## Source extract
===============

Marketing Manager for Beverages at LASCO Distributors Limited (LDL), Catherine Goodall, explained that the main aim of the treat was to lift the spirits of those undergoing cancer treatments.
“Having experienced cancer first hand with my grandfather, support, love and understanding are key ingredients to motivating the fight against cancer,” stated Goodall. “We just wanted to extend a feel good moment, reminding the patients that people do care. Our promotions team served up a delectable Jamaican breakfast with LASCO breakfast items and iCool beverages. We even had a team member perform two poems; one which she entered to the JCDC last year.”
The Hope Institute, founded by the Jamaica Cancer Society in 1963, started as a 52 bed institution which provided cancer care comparable to that of private intuitions overseas at little or no charge.
Though funded by the Ministry of Health since 1974, the specialty hospital which falls under the auspices of the South East Regional Health Authority (SERHA), is in dire need of financial support to help offset infrastructural issues, particularly bed space and building repairs.
According to Director of Nursing Services at the Hope Institute, Matron Adella Hibbert, who started as a registered nurse at the hospital some 33 years ago, more growth is needed even as the institution lends support to the University Hospital of the West Indies and the Kingston Public Hospital.
“We [currently] have a capacity to hold 40 patients. However, we also run a chemotherapy clinic, and because of that we had to confer some of the bed spaces to recliner chairs. We also have to use beds for the radiotherapy patients from the Kingston Public Hospital,” shares Hibbert.
The Matron goes on to explain the operations of the Hope Institute.

===============

## Recorded information
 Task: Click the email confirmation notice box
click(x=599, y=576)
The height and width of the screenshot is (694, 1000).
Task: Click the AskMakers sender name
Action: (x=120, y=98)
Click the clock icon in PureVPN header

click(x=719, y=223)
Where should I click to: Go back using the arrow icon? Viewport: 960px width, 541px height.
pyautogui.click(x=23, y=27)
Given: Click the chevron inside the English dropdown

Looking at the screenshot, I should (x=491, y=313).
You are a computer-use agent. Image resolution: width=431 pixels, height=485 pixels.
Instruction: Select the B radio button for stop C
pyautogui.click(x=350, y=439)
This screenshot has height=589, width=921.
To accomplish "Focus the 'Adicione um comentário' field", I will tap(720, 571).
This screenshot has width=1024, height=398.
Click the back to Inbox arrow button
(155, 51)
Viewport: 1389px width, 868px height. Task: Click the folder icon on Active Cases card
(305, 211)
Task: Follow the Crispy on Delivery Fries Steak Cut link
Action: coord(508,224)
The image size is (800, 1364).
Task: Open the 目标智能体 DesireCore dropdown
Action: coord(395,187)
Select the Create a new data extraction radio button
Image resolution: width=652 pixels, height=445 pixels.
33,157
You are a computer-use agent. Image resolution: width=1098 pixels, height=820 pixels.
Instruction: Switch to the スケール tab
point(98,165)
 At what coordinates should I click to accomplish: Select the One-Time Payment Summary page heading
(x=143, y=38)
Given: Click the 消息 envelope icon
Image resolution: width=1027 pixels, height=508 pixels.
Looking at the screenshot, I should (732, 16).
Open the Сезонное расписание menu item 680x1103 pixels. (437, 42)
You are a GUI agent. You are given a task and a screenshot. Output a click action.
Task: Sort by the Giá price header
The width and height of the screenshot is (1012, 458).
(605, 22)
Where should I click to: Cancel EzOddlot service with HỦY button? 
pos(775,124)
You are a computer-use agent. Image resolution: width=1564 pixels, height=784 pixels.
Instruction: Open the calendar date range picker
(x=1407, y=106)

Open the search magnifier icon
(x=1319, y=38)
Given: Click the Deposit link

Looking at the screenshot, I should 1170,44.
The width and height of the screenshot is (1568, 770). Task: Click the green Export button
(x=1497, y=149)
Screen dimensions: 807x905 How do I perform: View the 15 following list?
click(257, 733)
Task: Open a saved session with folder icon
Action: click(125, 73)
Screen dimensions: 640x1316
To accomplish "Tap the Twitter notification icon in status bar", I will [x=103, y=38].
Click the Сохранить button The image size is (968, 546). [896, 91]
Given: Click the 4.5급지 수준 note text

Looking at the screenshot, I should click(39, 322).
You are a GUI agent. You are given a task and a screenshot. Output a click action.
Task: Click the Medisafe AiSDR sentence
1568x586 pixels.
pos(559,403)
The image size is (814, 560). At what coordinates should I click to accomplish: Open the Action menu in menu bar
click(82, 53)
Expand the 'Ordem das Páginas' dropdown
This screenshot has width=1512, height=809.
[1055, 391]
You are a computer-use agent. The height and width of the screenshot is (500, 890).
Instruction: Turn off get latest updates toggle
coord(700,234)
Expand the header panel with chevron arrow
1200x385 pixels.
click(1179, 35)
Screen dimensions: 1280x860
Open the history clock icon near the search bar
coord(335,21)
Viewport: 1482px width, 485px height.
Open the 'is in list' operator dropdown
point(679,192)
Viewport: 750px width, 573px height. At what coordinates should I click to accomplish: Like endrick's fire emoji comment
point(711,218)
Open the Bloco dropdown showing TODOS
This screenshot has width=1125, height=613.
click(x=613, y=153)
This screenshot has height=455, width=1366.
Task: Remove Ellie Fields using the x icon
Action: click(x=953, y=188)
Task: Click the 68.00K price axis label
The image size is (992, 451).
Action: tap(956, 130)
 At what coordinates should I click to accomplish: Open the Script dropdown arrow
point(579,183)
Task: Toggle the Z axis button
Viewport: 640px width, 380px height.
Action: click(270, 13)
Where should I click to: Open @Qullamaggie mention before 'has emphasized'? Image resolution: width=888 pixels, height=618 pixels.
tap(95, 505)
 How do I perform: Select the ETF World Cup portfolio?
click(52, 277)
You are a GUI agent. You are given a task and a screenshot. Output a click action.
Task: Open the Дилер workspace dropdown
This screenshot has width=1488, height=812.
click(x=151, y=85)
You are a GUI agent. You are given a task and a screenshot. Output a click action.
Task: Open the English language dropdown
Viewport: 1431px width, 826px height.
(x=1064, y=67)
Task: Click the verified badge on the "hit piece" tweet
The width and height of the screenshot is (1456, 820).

===============

Resume the article on the Hope Institute cancer hospital, writing on from its last sentence, "The Matron goes on to explain the operations of the Hope Institute".

## Exercise response
“Cancer patients can be referred by any medical practitioner; and we get referrals island wide. It’s just that a lot of times persons believe that it’s a place where you just come and transition – which is not so. And because of that what happens a lot of times is when a patient is referred to us, the consultant generally will make a decision whether or not the patient is a candidate for admission; because sometimes they are also seen at home – to minimise the hospital stay and reduce costs… depending on the case and the geographical location of the patient.”
As the hospital focuses strictly on cancer treatment and palliative care - which incorporates symptom and supportive management as well as respite care, Hibbert also faces staff challenges.
“One of the issues we have which is a common thing in the whole public sector is staffing. I am short of registered nurses. Presently we have about 14 RNs plus myself and the Deputy Matron. We need a total of about eight RNs. It is not an area that many persons want to work. You will find that the nurses want to do accident and emergency, ICU [intensive care unit] and stuff like that. You would be surprised to know that a lot of nurses don’t want to do this type of nursing,” the Matron discloses.
Hibbert admits that the mainly positive reviews about her staff at the Hope Institute is credited to a positive outlook.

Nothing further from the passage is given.